Every line of the records below should be restated exactly.

=== Section Start ===

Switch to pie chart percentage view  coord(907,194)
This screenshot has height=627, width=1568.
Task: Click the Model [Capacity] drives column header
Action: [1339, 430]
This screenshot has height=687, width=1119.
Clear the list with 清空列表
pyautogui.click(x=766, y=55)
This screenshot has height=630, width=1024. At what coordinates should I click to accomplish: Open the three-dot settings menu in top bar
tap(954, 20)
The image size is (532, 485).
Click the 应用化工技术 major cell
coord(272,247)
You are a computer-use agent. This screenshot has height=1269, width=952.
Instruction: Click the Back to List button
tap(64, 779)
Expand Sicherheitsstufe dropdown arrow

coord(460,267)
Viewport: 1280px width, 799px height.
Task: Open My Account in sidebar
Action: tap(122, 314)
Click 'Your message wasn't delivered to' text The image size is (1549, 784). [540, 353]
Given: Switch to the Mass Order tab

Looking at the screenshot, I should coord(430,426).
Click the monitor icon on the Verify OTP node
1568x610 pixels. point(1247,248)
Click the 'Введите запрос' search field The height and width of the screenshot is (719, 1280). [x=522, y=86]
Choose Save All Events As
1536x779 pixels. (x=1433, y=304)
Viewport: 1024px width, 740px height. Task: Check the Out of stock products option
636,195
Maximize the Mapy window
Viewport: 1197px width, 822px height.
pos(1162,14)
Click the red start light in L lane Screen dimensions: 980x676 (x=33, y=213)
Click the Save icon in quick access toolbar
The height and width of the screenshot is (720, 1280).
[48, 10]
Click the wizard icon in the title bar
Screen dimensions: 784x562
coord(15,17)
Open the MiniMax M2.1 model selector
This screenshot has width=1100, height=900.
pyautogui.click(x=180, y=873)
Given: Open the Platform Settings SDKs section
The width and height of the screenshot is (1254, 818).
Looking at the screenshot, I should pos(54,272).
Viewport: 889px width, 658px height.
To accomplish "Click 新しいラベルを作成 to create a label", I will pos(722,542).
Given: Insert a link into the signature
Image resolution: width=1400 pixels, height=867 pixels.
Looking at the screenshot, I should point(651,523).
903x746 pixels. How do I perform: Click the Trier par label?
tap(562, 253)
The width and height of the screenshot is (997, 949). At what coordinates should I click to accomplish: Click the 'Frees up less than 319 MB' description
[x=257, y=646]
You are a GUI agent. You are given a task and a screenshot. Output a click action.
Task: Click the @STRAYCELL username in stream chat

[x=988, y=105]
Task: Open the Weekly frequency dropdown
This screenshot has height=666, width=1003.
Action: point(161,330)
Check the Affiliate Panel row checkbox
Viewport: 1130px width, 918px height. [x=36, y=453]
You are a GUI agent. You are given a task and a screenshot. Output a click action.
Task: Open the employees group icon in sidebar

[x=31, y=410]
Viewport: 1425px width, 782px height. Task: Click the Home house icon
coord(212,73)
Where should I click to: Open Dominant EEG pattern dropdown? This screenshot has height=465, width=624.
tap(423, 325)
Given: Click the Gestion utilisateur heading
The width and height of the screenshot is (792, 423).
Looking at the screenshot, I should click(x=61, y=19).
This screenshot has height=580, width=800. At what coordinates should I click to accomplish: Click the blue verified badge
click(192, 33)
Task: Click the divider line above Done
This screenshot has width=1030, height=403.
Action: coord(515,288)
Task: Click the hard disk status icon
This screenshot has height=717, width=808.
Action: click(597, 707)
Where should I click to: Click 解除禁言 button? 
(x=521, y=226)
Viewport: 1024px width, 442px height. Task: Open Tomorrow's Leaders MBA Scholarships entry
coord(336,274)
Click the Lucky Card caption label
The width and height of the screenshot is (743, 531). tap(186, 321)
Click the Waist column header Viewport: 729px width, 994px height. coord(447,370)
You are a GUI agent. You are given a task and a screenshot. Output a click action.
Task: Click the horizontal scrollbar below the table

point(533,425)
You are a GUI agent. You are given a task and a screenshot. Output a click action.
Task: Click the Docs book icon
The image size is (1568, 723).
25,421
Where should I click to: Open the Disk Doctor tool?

=== Section End ===

# Expected answer:
Switch to pie chart percentage view  coord(907,194)
This screenshot has height=627, width=1568.
Task: Click the Model [Capacity] drives column header
Action: [1339, 430]
This screenshot has height=687, width=1119.
Clear the list with 清空列表
pyautogui.click(x=766, y=55)
This screenshot has height=630, width=1024. At what coordinates should I click to accomplish: Open the three-dot settings menu in top bar
tap(954, 20)
The image size is (532, 485).
Click the 应用化工技术 major cell
coord(272,247)
You are a computer-use agent. This screenshot has height=1269, width=952.
Instruction: Click the Back to List button
tap(64, 779)
Expand Sicherheitsstufe dropdown arrow

coord(460,267)
Viewport: 1280px width, 799px height.
Task: Open My Account in sidebar
Action: tap(122, 314)
Click 'Your message wasn't delivered to' text The image size is (1549, 784). [540, 353]
Given: Switch to the Mass Order tab

Looking at the screenshot, I should coord(430,426).
Click the monitor icon on the Verify OTP node
1568x610 pixels. point(1247,248)
Click the 'Введите запрос' search field The height and width of the screenshot is (719, 1280). [x=522, y=86]
Choose Save All Events As
1536x779 pixels. (x=1433, y=304)
Viewport: 1024px width, 740px height. Task: Check the Out of stock products option
636,195
Maximize the Mapy window
Viewport: 1197px width, 822px height.
pos(1162,14)
Click the red start light in L lane Screen dimensions: 980x676 (x=33, y=213)
Click the Save icon in quick access toolbar
The height and width of the screenshot is (720, 1280).
[48, 10]
Click the wizard icon in the title bar
Screen dimensions: 784x562
coord(15,17)
Open the MiniMax M2.1 model selector
This screenshot has width=1100, height=900.
pyautogui.click(x=180, y=873)
Given: Open the Platform Settings SDKs section
The width and height of the screenshot is (1254, 818).
Looking at the screenshot, I should pos(54,272).
Viewport: 889px width, 658px height.
To accomplish "Click 新しいラベルを作成 to create a label", I will pos(722,542).
Given: Insert a link into the signature
Image resolution: width=1400 pixels, height=867 pixels.
Looking at the screenshot, I should point(651,523).
903x746 pixels. How do I perform: Click the Trier par label?
tap(562, 253)
The width and height of the screenshot is (997, 949). At what coordinates should I click to accomplish: Click the 'Frees up less than 319 MB' description
[x=257, y=646]
You are a GUI agent. You are given a task and a screenshot. Output a click action.
Task: Click the @STRAYCELL username in stream chat

[x=988, y=105]
Task: Open the Weekly frequency dropdown
This screenshot has height=666, width=1003.
Action: point(161,330)
Check the Affiliate Panel row checkbox
Viewport: 1130px width, 918px height. [x=36, y=453]
You are a GUI agent. You are given a task and a screenshot. Output a click action.
Task: Open the employees group icon in sidebar

[x=31, y=410]
Viewport: 1425px width, 782px height. Task: Click the Home house icon
coord(212,73)
Where should I click to: Open Dominant EEG pattern dropdown? This screenshot has height=465, width=624.
tap(423, 325)
Given: Click the Gestion utilisateur heading
The width and height of the screenshot is (792, 423).
Looking at the screenshot, I should click(x=61, y=19).
This screenshot has height=580, width=800. At what coordinates should I click to accomplish: Click the blue verified badge
click(192, 33)
Task: Click the divider line above Done
This screenshot has width=1030, height=403.
Action: coord(515,288)
Task: Click the hard disk status icon
This screenshot has height=717, width=808.
Action: click(597, 707)
Where should I click to: Click 解除禁言 button? 
(x=521, y=226)
Viewport: 1024px width, 442px height. Task: Open Tomorrow's Leaders MBA Scholarships entry
coord(336,274)
Click the Lucky Card caption label
The width and height of the screenshot is (743, 531). tap(186, 321)
Click the Waist column header Viewport: 729px width, 994px height. coord(447,370)
You are a GUI agent. You are given a task and a screenshot. Output a click action.
Task: Click the horizontal scrollbar below the table

point(533,425)
You are a GUI agent. You are given a task and a screenshot. Output a click action.
Task: Click the Docs book icon
The image size is (1568, 723).
25,421
Where should I click to: Open the Disk Doctor tool?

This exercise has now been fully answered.